Step 1: Product name mapping
Three systems, three naming conventions, one product catalog. The first job is to map every product name in every source to its canonical name in the product catalog.
Direct AI to build the mapping:
Using the product_catalog.csv as the authoritative list, create a mapping table that matches every distinct product name in taproom_pos.csv, distribution_invoices.csv, and online_orders.csv to its canonical product name. Show me the mapping table when done.
Review every row. AI will get most of them right -- "IPA" maps to "IPA" in the catalog, "BL IPA x24" maps to "IPA", "Bona Lluna IPA 330ml" maps to "IPA". But check the edge cases. Does "Bona Lluna Pale Ale 6-Pack" map to "Pale Ale"? Does AI handle the discontinued products correctly -- "Red Ale" and "Pilsner" appear in historical data but are marked discontinued in the catalog.
If AI makes errors in the fuzzy matching, correct them specifically. "Map 'Bona Lluna Stout Gift Box' to 'Stout' -- it's a gift set of the same beer."
Step 2: Date standardisation
Each source uses a different date format. The taproom uses YYYY-MM-DD. Distribution uses DD-Mon-YYYY (like "15-Jan-2024"). Online uses MM/DD/YYYY.
Direct AI to standardise all dates to YYYY-MM-DD format:
Standardise the date columns across all three sources to YYYY-MM-DD format. For the distribution data (DD-Mon-YYYY) and online data (MM/DD/YYYY), parse and convert. Verify the conversion by showing a few sample dates from each source before and after.
AI commonly makes assumptions about date locale. "03/04/2024" in MM/DD/YYYY is March 4th, not April 3rd. The online data uses US format because WooCommerce defaults to it. Ask AI to show you a known date from the distribution data -- pick one you can verify -- to confirm the parse is correct.
Step 3: Distribution data -- consignment returns
The distribution data has a payment_type column with values "standard" and "consignment." This is one of Carmen's hidden details: standard wholesale means restaurants pay per keg on delivery. Consignment means bars pay after selling and return unsold kegs.
Look at the payment_status column for consignment invoices. Some are "paid", some "pending", and some "returned." Returned consignment kegs are kegs that didn't sell -- they came back. If you count them as revenue, you're overstating what Carmen actually earned.
Decide how to handle this. The options:
- Subtract returned consignment amounts from total distribution revenue
- Exclude all consignment invoices (too aggressive -- most consignment kegs do sell)
- Keep returned consignment as a separate line item for transparency
Document whichever approach you choose in the analysis template's cleaning decisions log. Note how many rows are affected and what the revenue impact is.
Step 4: Online data -- currency handling
The online shop processes orders in EUR and GBP. UK customers pay in GBP, but the unit_price column contains amounts in both currencies without any conversion.
Direct AI to show you the currency split:
How many online orders are in EUR versus GBP? What's the total revenue in each currency?
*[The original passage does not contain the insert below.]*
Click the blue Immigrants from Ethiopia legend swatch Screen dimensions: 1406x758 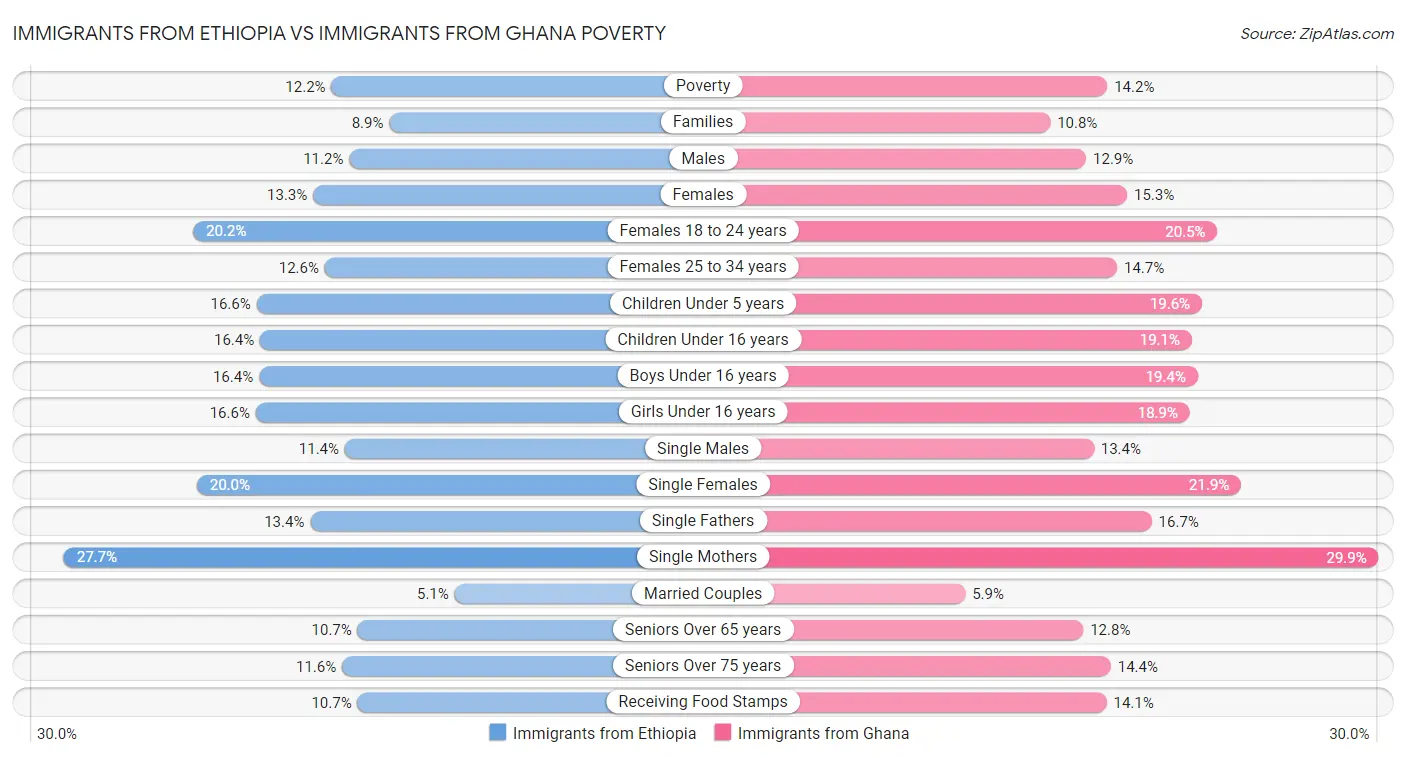[498, 733]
You need to decide: convert GBP to EUR at a fixed rate (which rate?), or handle them separately, or exclude GBP orders. None of these is neutral. A fixed conversion rate ignores exchange rate fluctuations over the twelve months. Separate handling makes the dashboard more complex. Excluding GBP loses about 8% of online revenue.
Document the decision and the trade-off in the analysis template.
Step 5: Join and validate
Now join the three cleaned sources into a unified dataset. This is where cross-source profiling matters.
Join the three cleaned and standardised data sources into a unified dataset. After the join, show me: total row count, total rows from each source, and total revenue from each source individually versus the unified total.
Check the row count. The unified dataset should have approximately the sum of the three source row counts -- taproom + distribution + online. If it has more, there's a duplication problem from the join. If it has significantly fewer, rows were dropped.
Then check the revenue. Add up the individual source revenues. Compare that to the total revenue from the unified dataset. If they don't match, the difference should be explainable: consignment returns you subtracted, currency conversion adjustments, or rows you excluded.
AI generates joins without checking whether the row count changed. This is the first place to verify. A mismatch between "sum of parts" and "unified total" is information about your definitional choices, not a bug.
Check: What is the total revenue from each source individually? Does the sum of the three match the total from your unified dataset? If not, can you explain the difference?